▶ **What to do**:
All entries below are to be returned in full, exactly as they stand.

Dataset entries:

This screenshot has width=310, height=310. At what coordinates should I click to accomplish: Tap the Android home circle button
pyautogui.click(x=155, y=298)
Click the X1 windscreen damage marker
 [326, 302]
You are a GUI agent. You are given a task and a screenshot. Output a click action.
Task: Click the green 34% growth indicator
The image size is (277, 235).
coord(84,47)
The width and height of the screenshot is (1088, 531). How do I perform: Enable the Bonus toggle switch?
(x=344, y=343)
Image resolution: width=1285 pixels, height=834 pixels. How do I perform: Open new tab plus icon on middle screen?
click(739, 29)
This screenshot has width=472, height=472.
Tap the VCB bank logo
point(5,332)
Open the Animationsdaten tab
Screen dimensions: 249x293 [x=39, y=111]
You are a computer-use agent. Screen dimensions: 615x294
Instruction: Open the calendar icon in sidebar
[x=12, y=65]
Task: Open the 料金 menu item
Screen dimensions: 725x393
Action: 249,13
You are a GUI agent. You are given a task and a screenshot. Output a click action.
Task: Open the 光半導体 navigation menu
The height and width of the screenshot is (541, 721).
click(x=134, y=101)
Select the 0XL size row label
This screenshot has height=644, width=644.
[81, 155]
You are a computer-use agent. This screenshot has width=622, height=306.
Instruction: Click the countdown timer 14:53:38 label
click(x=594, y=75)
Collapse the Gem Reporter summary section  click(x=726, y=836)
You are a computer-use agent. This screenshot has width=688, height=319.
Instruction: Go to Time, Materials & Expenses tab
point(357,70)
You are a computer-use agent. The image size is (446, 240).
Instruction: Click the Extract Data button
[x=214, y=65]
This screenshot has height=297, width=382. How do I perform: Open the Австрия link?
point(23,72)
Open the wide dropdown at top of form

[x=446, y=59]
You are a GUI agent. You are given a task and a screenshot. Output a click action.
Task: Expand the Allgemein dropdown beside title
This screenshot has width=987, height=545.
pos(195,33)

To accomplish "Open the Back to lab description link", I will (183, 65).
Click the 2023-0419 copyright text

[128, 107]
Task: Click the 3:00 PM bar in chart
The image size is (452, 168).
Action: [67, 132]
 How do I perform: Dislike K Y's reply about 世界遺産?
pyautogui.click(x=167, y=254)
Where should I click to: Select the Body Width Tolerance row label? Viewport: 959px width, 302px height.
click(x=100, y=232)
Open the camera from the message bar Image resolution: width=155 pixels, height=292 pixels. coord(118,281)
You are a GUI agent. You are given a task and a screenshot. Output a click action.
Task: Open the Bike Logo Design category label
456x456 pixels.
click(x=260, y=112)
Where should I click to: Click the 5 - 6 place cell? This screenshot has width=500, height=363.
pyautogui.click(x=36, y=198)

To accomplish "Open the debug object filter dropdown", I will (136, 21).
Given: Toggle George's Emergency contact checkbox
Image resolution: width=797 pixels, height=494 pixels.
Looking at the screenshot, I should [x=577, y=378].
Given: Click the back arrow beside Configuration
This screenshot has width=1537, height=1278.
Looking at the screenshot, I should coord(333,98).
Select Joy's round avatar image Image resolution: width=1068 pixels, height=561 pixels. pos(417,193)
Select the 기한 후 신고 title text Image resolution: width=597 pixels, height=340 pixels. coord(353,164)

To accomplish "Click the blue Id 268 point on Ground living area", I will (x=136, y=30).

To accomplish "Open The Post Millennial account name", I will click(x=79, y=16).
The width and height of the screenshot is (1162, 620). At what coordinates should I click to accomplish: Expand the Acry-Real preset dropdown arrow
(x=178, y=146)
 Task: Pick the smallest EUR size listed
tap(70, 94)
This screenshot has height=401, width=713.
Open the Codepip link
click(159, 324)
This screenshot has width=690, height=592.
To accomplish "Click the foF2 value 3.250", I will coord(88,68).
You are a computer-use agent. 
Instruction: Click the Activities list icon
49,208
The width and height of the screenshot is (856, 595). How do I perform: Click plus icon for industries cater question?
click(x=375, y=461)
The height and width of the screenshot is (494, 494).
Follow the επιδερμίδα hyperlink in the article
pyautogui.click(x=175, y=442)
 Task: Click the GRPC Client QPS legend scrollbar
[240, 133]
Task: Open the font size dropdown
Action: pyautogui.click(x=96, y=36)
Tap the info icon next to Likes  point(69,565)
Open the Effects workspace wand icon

▶ **Task response**:
This screenshot has width=310, height=310. At what coordinates should I click to accomplish: Tap the Android home circle button
pyautogui.click(x=155, y=298)
Click the X1 windscreen damage marker
 [326, 302]
You are a GUI agent. You are given a task and a screenshot. Output a click action.
Task: Click the green 34% growth indicator
The image size is (277, 235).
coord(84,47)
The width and height of the screenshot is (1088, 531). How do I perform: Enable the Bonus toggle switch?
(x=344, y=343)
Image resolution: width=1285 pixels, height=834 pixels. How do I perform: Open new tab plus icon on middle screen?
click(739, 29)
This screenshot has width=472, height=472.
Tap the VCB bank logo
point(5,332)
Open the Animationsdaten tab
Screen dimensions: 249x293 [x=39, y=111]
You are a computer-use agent. Screen dimensions: 615x294
Instruction: Open the calendar icon in sidebar
[x=12, y=65]
Task: Open the 料金 menu item
Screen dimensions: 725x393
Action: 249,13
You are a GUI agent. You are given a task and a screenshot. Output a click action.
Task: Open the 光半導体 navigation menu
The height and width of the screenshot is (541, 721).
click(x=134, y=101)
Select the 0XL size row label
This screenshot has height=644, width=644.
[81, 155]
You are a computer-use agent. This screenshot has width=622, height=306.
Instruction: Click the countdown timer 14:53:38 label
click(x=594, y=75)
Collapse the Gem Reporter summary section  click(x=726, y=836)
You are a computer-use agent. This screenshot has width=688, height=319.
Instruction: Go to Time, Materials & Expenses tab
point(357,70)
You are a computer-use agent. The image size is (446, 240).
Instruction: Click the Extract Data button
[x=214, y=65]
This screenshot has height=297, width=382. How do I perform: Open the Австрия link?
point(23,72)
Open the wide dropdown at top of form

[x=446, y=59]
You are a GUI agent. You are given a task and a screenshot. Output a click action.
Task: Expand the Allgemein dropdown beside title
This screenshot has width=987, height=545.
pos(195,33)

To accomplish "Open the Back to lab description link", I will (183, 65).
Click the 2023-0419 copyright text

[128, 107]
Task: Click the 3:00 PM bar in chart
The image size is (452, 168).
Action: [67, 132]
 How do I perform: Dislike K Y's reply about 世界遺産?
pyautogui.click(x=167, y=254)
Where should I click to: Select the Body Width Tolerance row label? Viewport: 959px width, 302px height.
click(x=100, y=232)
Open the camera from the message bar Image resolution: width=155 pixels, height=292 pixels. coord(118,281)
You are a GUI agent. You are given a task and a screenshot. Output a click action.
Task: Open the Bike Logo Design category label
456x456 pixels.
click(x=260, y=112)
Where should I click to: Click the 5 - 6 place cell? This screenshot has width=500, height=363.
pyautogui.click(x=36, y=198)

To accomplish "Open the debug object filter dropdown", I will (136, 21).
Given: Toggle George's Emergency contact checkbox
Image resolution: width=797 pixels, height=494 pixels.
Looking at the screenshot, I should [x=577, y=378].
Given: Click the back arrow beside Configuration
This screenshot has width=1537, height=1278.
Looking at the screenshot, I should coord(333,98).
Select Joy's round avatar image Image resolution: width=1068 pixels, height=561 pixels. pos(417,193)
Select the 기한 후 신고 title text Image resolution: width=597 pixels, height=340 pixels. coord(353,164)

To accomplish "Click the blue Id 268 point on Ground living area", I will (x=136, y=30).

To accomplish "Open The Post Millennial account name", I will click(x=79, y=16).
The width and height of the screenshot is (1162, 620). At what coordinates should I click to accomplish: Expand the Acry-Real preset dropdown arrow
(x=178, y=146)
 Task: Pick the smallest EUR size listed
tap(70, 94)
This screenshot has height=401, width=713.
Open the Codepip link
click(159, 324)
This screenshot has width=690, height=592.
To accomplish "Click the foF2 value 3.250", I will coord(88,68).
You are a computer-use agent. 
Instruction: Click the Activities list icon
49,208
The width and height of the screenshot is (856, 595). How do I perform: Click plus icon for industries cater question?
click(x=375, y=461)
The height and width of the screenshot is (494, 494).
Follow the επιδερμίδα hyperlink in the article
pyautogui.click(x=175, y=442)
 Task: Click the GRPC Client QPS legend scrollbar
[240, 133]
Task: Open the font size dropdown
Action: pyautogui.click(x=96, y=36)
Tap the info icon next to Likes  point(69,565)
Open the Effects workspace wand icon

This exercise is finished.